Her gün Televizyon ve haber kanallarından izlediğimiz Akdeniz ve Ege denizinde alabora olan tekne ve botların içindeki yüzlerce çocuk, kadın yaşlı, genç insanın ölümü artık bir iğrenç dizinin sıradan bir bölümü kadar insanları ve uygar insanlığı etkilemiyor.
Aylarca, Ege denizinin kıyısına vurmuş Aylan Bebeğin küçücük cesedi üzerinde şov yapan kocaman devlet adamlarının bu konuda ahlaki sayılabilecek bir tek çözümleri yoktur olamaz, Çünkü bu vahşetin temel kaynağı kendileri olmakla beraber bu vahşetin durması yönünde bir çaba göstermeleri de beklenemez,
Bu insanların kanı ve canı üzerinden yapılan pazarlıklar alınan ve ödenen milyar dolarlar, erular bu insanların ölümünü durduramayacağı gibi daha da boyutlandırmaktadır. Çünkü masa başında yapılan pazarlıklar ve alış verişler hiçbir biçimde alana yansımamaktadır. Gerçekleşen tekne kazalarında beş on yerine beş yüz altı yüz insan denizin derinliğine gömülmektedir. Ege denizi adeta mülteci mezarlığına dönüşmüştür.
İnsanlığın cellâdı olanlardan merhamet beklemek elbette mümkün değil çünkü bu sığınmacıların toplu olarak soykırıma uğramalarına neden olan kanlı iç savaşları çıkaran bu iç savaş felaketinin sürüp gitmesini sağlayan vahşi acımazsız kafa koparan, tecavüz ve işkence yapan paramiliter güçleri destekleyen besleyenlerin bu güçler olduğunu hepimiz bilmekteyiz.

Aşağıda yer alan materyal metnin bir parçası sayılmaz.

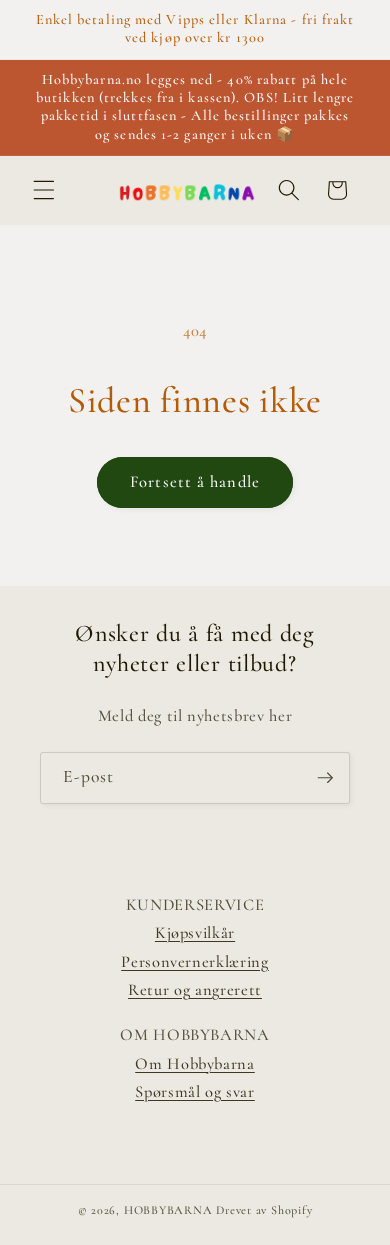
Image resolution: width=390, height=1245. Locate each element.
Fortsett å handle (195, 482)
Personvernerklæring (195, 962)
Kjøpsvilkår (195, 933)
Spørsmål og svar (195, 1092)
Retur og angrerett (195, 990)
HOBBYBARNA (168, 1210)
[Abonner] (325, 778)
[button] (44, 190)
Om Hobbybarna (195, 1064)
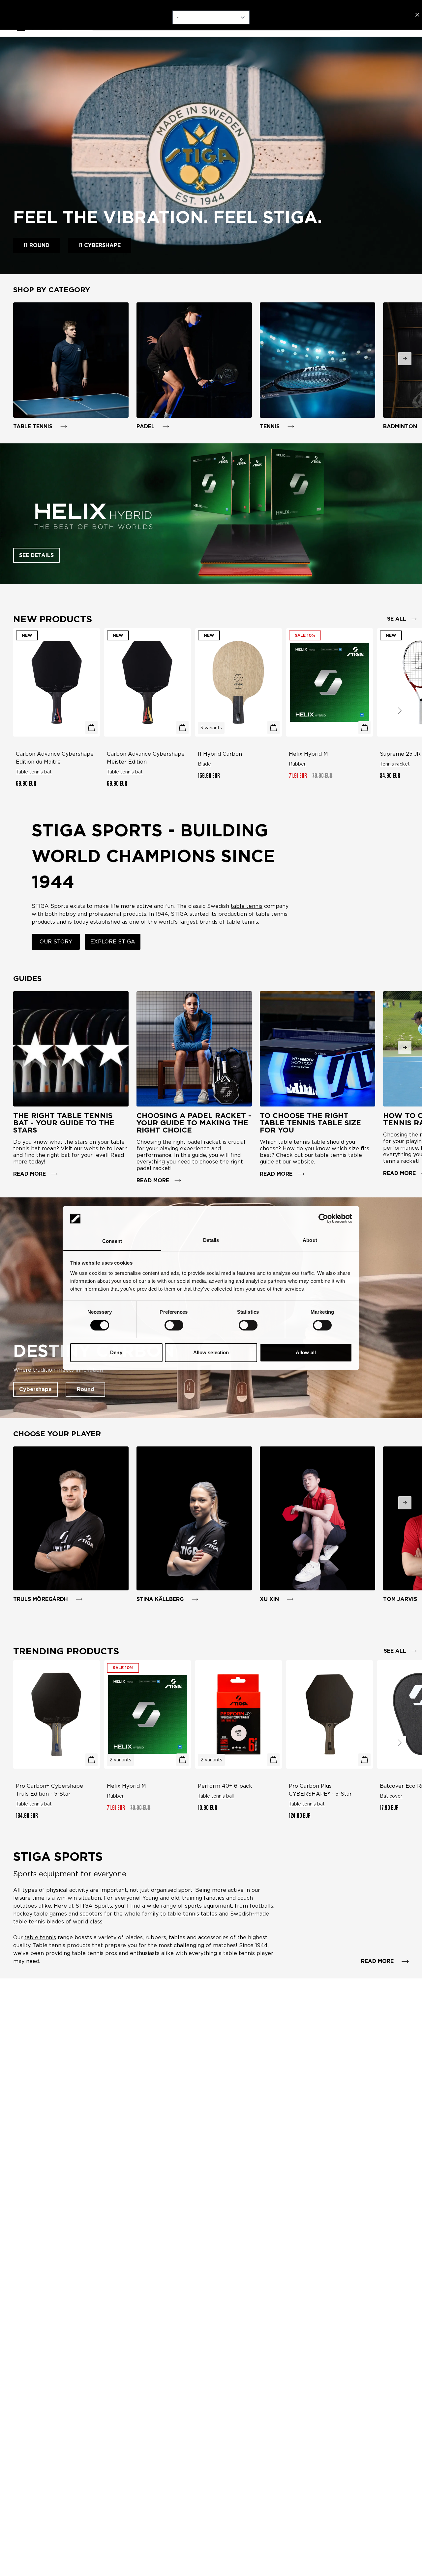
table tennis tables (192, 1914)
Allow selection (211, 1353)
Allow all (306, 1353)
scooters (91, 1914)
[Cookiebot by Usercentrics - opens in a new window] (323, 1218)
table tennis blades (38, 1921)
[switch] (174, 1325)
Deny (116, 1353)
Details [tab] (211, 1240)
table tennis (40, 1937)
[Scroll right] (399, 710)
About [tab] (310, 1240)
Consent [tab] (112, 1241)
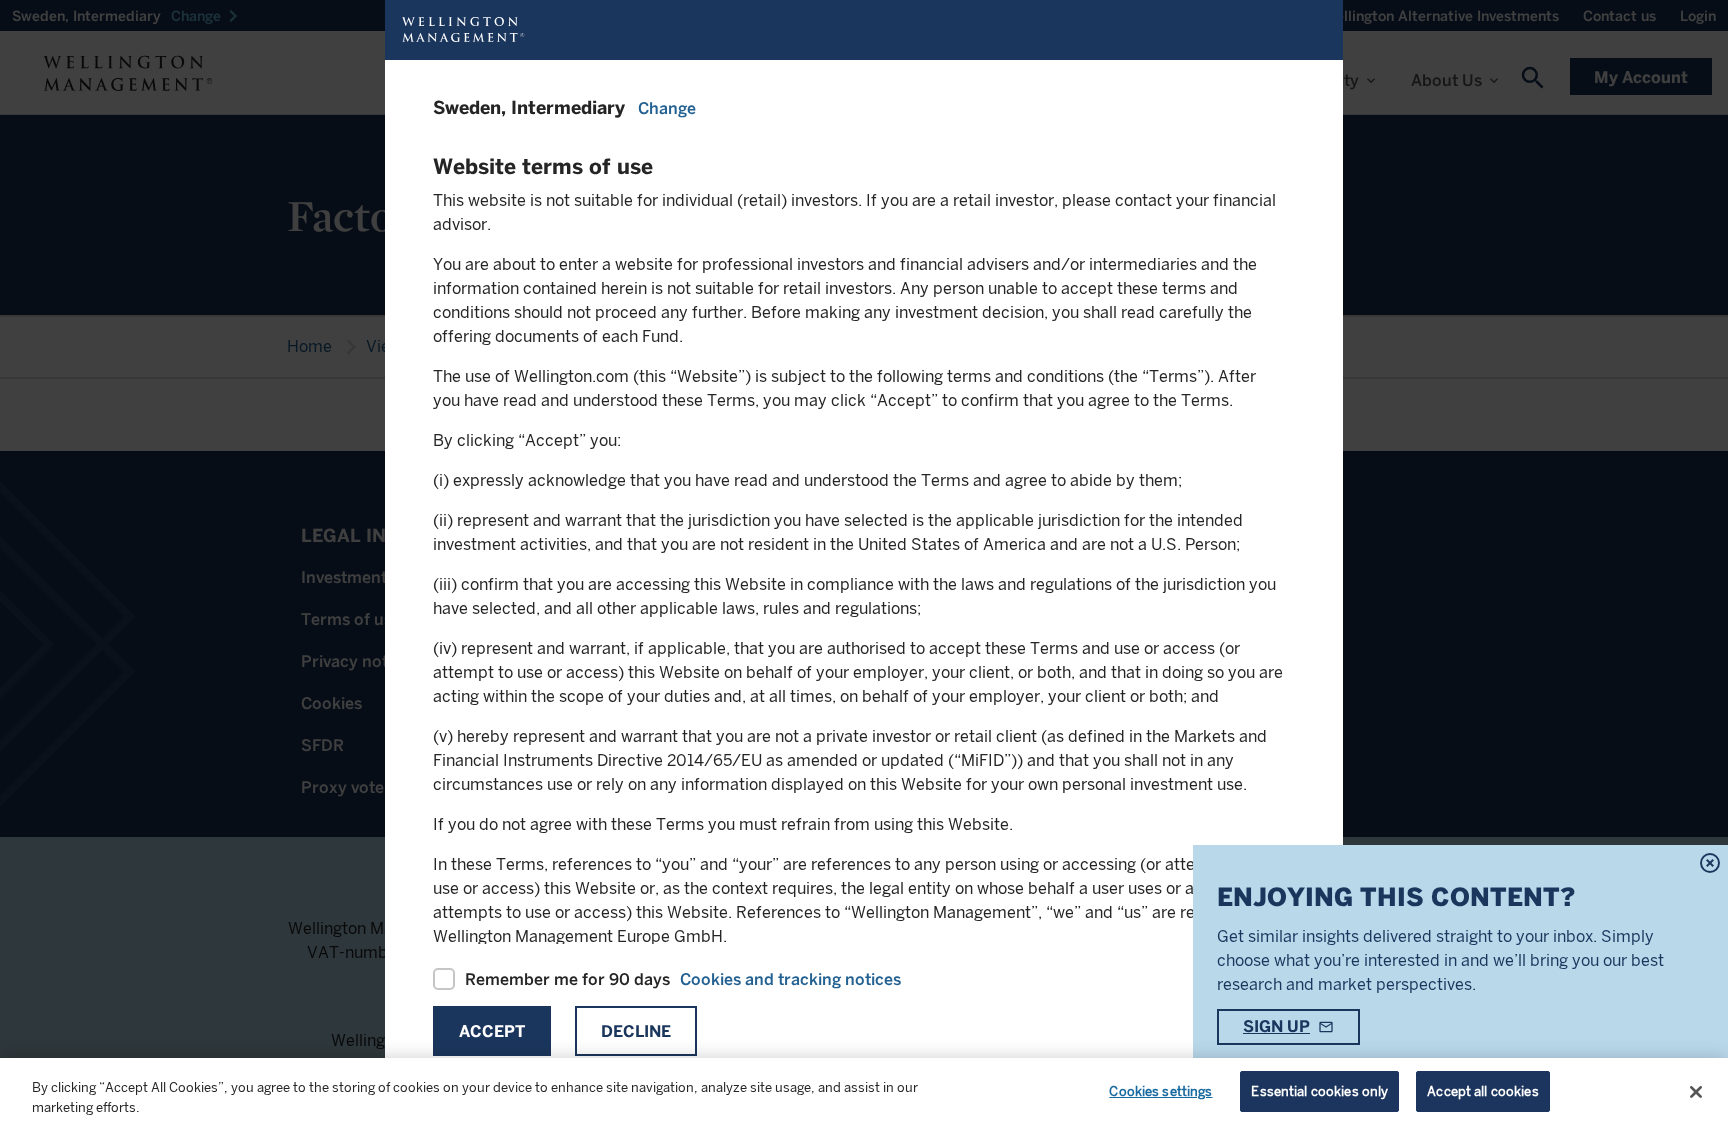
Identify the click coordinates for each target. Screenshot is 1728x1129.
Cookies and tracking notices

Ortadoğu da özellikle Suriye, Irak, Afganistan, Libya gibi ülkelerde yoğunlaşan iç savaş nedeniyle sığınma hareketinin devamını sağlamakta ve kitleselleştirmektedir. Yakınımızdaki coğrafya da uzun süre devam eden ve adeta çözülmesi istenmeyen sorunlar halini almış bulunmaktadır. Bir yandan devletler bu sorunu kaynaktan barışçıl politikalarla çözme yerine çıkarlarına tahvil etme vicdansızlığını yaparken diğer yandan yaşanan bu insanlık dışı soykırımın insan kaçakçıları bir ticaret sektörü haline gelmesine göz yumulmaktadır.
Oysa 1945 sonrası sığınmacılarla ilgili; sığınanların haklarını ve ülkelere can güvenliği içinde, insancıl hukuk kuraları çerçevesinde hakları vardır. Bu hakları güvenceye bağlayan sözleşmelerin altında bugün bu toplu katliamları izleyen devletlerin imzası bulunmaktadır.

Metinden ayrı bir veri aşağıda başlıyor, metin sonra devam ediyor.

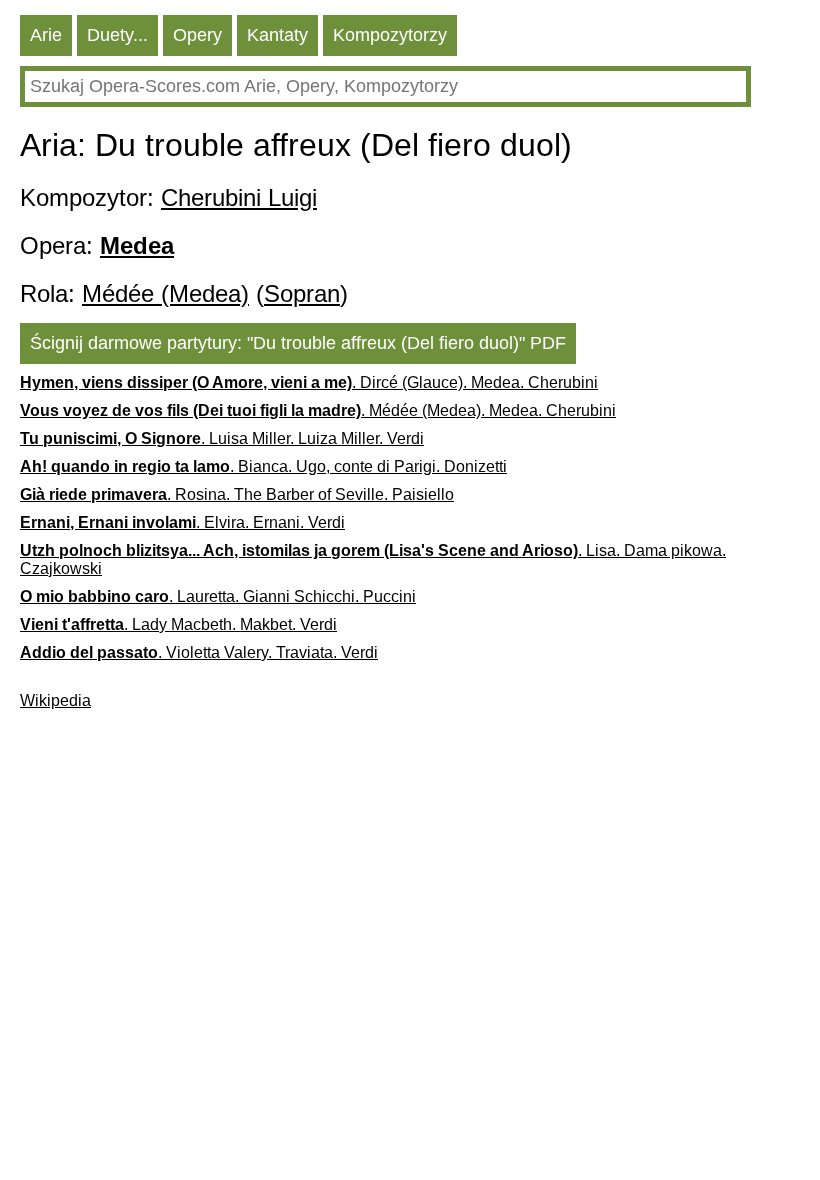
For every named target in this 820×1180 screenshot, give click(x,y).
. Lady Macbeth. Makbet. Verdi (178, 624)
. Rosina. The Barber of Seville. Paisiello (237, 494)
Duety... (117, 35)
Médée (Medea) (165, 293)
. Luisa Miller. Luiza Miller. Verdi (222, 438)
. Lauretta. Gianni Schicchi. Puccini (218, 596)
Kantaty (277, 35)
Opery (197, 35)
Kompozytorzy (390, 35)
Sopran (302, 293)
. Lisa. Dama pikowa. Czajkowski (373, 559)
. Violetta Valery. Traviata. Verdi (199, 652)
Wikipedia (55, 700)
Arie (46, 35)
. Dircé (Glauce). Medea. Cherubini (309, 382)
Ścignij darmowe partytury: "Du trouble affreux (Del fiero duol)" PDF (298, 343)
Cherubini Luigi (239, 197)
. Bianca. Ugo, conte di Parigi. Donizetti (263, 466)
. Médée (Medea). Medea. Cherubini (318, 410)
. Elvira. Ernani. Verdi (182, 522)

Savaş ve savaş sonrası zulüm gören mülteci paradigmasıyla hazırlanan bu sözleşmeler her ne kadar ihtiyaca yeterli cevabı vermiyorsa da sığınmacı ve mültecilere yönelik uluslararası korumanın çerçevesini belirlemede hala önemli bir işlevi yerine getirmektedir.
Sorumlu devletler “ihsan etme yerine gölge etmeseler” bu facialar yaşanmazdı.